Print the records below word for word, but leave out the pictures.

* _SOURCE MATERIAL_
- - -
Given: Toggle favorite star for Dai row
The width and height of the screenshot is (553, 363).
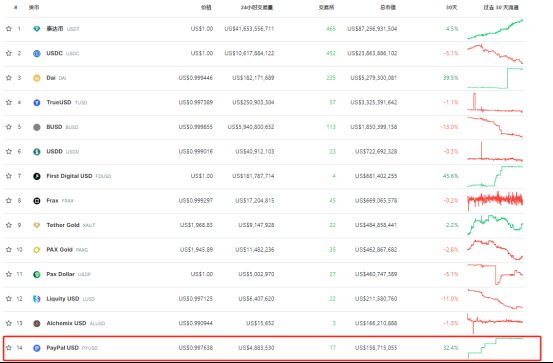Looking at the screenshot, I should (x=9, y=78).
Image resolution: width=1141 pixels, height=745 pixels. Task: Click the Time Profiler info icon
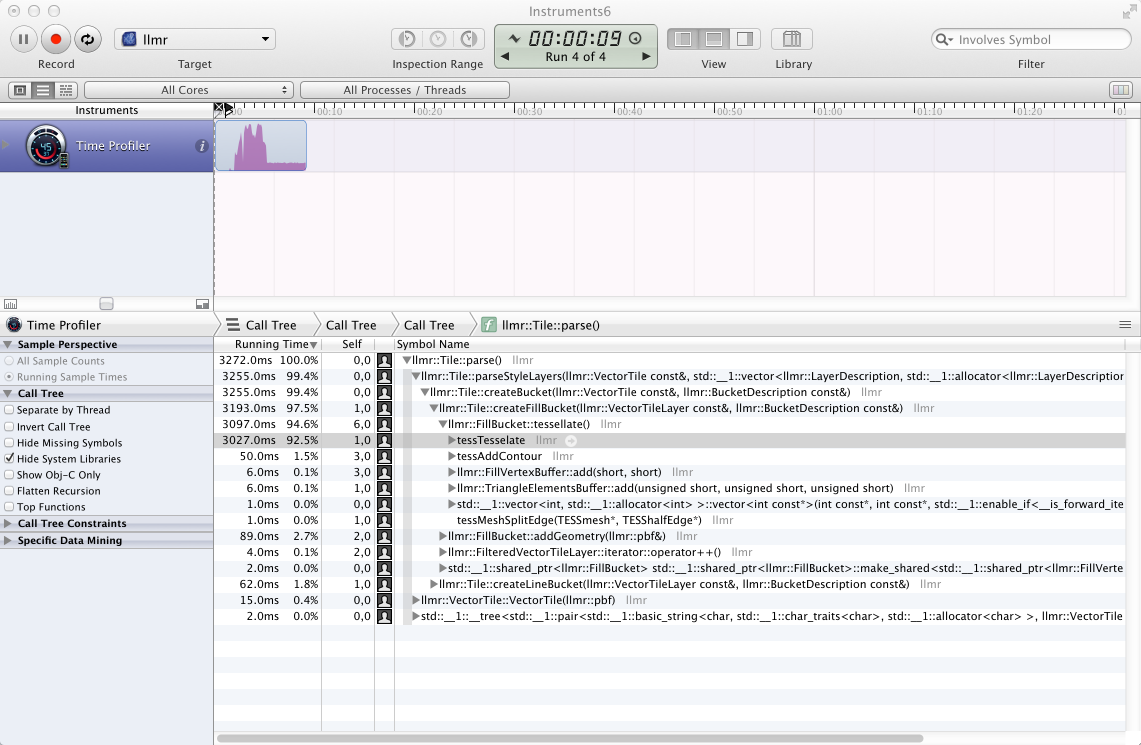point(202,146)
- - -
* _REPLY TO THE TASK_
Given: Toggle favorite star for Dai row
The width and height of the screenshot is (553, 363).
Looking at the screenshot, I should (x=9, y=78).
Image resolution: width=1141 pixels, height=745 pixels. Task: Click the Time Profiler info icon
point(202,146)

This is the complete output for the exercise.